The power source 3008 provides power to the computing device 3000. For example, the power source 3008 can be an interface to an external power distribution system. In another example, the power source 3008 can be a battery, such as where the computing device 3000 is a mobile device or is otherwise configured to operate independently of an external power distribution system. In some implementations, the computing device 3000 may include or otherwise use multiple power sources. In some such implementations, the power source 3008 can be a backup battery.
The peripherals 3010 may include one or more sensors, detectors, or other devices configured for monitoring the computing device 3000 or the environment around the computing device 3000. For example, the peripherals 3010 can include a geolocation component, such as a GNSS location unit (e.g., GPS). In another example, the peripherals can include a temperature sensor for measuring temperatures of components of the computing device 3000, such as the processor 3002. In some implementations, the computing device 3000 can omit the peripherals 3010.
The user interface 3012 includes one or more input interfaces and/or output interfaces. An input interface may, for example, be a positional input device, such as a mouse, touchpad, touchscreen, or the like; a keyboard; or another suitable human or machine interface device. An output interface may, for example, be a display, such as a liquid crystal display, a cathode-ray tube, a light emitting diode display, or other suitable display.
The network interface 3014 provides a connection or link to a network (e.g., the electronic communication network 2300 shown in FIG. 2). The network interface 3014 can be a wired network interface or a wireless network interface. The computing device 3000 can communicate with other devices via the network interface 3014 using one or more network protocols, such as using Ethernet, transmission control protocol (TCP), internet protocol (IP), power line communication, an IEEE 802.X protocol (e.g., Wi-Fi, Bluetooth, or ZigBee), infrared, visible light, general packet radio service (GPRS), global system for mobile communications (GSM), code-division multiple access (CDMA), Z-Wave, another protocol, or a combination thereof. For example, the computing device 3000 can communicate with a database server, such as the database server 2420 of FIG. 2.
FIG. 4 is a diagram of an example of a system, for dynamic refinement of custom classes using zero-shot image classifiers, that is integrated with a vehicle 4000. The vehicle 4000 may be, for example, the vehicle 1050 of FIG. 1.
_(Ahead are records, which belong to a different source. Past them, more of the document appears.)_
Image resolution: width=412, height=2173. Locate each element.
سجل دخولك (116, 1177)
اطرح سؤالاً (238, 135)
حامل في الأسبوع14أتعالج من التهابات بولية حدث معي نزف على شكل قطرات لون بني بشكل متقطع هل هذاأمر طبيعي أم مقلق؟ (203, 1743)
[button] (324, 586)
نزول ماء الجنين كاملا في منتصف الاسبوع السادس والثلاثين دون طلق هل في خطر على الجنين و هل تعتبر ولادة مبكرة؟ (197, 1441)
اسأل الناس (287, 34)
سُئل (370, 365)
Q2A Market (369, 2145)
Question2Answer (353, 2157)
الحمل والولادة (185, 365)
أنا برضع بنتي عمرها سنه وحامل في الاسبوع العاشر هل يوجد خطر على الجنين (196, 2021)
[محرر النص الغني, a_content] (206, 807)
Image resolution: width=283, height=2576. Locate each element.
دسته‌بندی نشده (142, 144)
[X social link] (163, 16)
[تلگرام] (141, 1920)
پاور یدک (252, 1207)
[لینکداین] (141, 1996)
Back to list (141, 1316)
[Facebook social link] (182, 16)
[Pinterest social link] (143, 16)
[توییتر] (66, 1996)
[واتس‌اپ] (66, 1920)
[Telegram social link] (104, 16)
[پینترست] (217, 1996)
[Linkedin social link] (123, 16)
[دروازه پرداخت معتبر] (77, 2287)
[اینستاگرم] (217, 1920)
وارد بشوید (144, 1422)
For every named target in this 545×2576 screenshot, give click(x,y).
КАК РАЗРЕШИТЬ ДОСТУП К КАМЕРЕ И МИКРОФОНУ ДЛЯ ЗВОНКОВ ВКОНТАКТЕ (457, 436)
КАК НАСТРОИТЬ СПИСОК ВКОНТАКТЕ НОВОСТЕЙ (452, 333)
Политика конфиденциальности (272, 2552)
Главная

The vehicle 4000 includes an image-capturing device 4004, which may be an instance of the sensor 1360 of FIG. 1, for capturing images of an exterior environment of the vehicle 4000 (and objects and/or events therein). The image-capturing device 4004 is shown in FIG. 4 as a front-facing device for capturing images ahead of the vehicle, but the image-capturing device 4004, or multiple such image-capturing devices 4004, may face any direction with respect to the vehicle, such as side-, up-, down-, and rear-facing. The images captured by the image-capturing device 4004 may comprise data of one or more suitable image types, such as optical images, lidar images, infrared images, radar images, or sonar images. Accordingly, the image-capturing device 4004 may comprise an optical camera (e.g., still camera or video camera), a lidar instrument (e.g., solid state or rotating lidar), an infrared or thermal camera (e.g., still camera or video), a radar device (e.g., continuous-wave or pulse radar), or a sonar instrument (e.g., active or passive sonar).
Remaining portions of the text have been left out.